◆ Task prompt:
Would you find each line in the entries below with the string "will" and copy it?
___ Extracted entries
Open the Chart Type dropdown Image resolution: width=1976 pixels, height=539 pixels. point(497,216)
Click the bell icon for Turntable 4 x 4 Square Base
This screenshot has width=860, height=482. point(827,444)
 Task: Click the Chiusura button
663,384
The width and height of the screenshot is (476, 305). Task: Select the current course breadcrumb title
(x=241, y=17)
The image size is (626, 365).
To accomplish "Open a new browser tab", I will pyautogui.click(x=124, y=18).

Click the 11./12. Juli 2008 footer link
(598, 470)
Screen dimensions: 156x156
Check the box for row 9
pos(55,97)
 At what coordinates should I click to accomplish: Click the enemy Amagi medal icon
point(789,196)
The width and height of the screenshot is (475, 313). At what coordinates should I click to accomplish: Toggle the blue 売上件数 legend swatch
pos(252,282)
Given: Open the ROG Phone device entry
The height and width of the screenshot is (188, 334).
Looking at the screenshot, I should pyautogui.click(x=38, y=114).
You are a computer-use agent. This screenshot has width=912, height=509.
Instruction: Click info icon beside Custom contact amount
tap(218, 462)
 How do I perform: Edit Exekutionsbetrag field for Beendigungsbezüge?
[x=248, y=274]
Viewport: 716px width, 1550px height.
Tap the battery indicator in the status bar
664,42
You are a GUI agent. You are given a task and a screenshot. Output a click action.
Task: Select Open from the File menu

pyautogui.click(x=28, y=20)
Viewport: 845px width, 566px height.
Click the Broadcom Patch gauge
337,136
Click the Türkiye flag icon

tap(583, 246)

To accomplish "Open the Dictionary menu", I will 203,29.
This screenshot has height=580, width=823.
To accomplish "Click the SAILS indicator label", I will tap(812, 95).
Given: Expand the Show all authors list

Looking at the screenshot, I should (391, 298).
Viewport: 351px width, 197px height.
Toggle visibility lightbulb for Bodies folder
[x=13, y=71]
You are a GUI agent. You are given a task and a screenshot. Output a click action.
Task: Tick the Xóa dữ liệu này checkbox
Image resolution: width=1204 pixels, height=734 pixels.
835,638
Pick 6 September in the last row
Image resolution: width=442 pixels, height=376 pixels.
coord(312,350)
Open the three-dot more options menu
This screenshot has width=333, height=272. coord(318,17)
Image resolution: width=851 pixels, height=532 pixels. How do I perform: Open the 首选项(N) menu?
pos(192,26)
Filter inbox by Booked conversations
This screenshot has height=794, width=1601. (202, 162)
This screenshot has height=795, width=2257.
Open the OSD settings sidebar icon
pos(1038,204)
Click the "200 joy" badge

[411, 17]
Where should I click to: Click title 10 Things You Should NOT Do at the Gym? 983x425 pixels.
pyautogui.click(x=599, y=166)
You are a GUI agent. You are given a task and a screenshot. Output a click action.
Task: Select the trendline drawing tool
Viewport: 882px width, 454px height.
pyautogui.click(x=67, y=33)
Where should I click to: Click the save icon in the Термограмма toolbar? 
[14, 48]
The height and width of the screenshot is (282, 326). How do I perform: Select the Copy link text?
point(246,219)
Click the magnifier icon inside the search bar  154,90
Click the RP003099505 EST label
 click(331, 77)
______
◆ Solved exercise:
To accomplish "Open a new browser tab", I will pyautogui.click(x=124, y=18).
To accomplish "Open the Dictionary menu", I will 203,29.
To accomplish "Click the SAILS indicator label", I will tap(812, 95).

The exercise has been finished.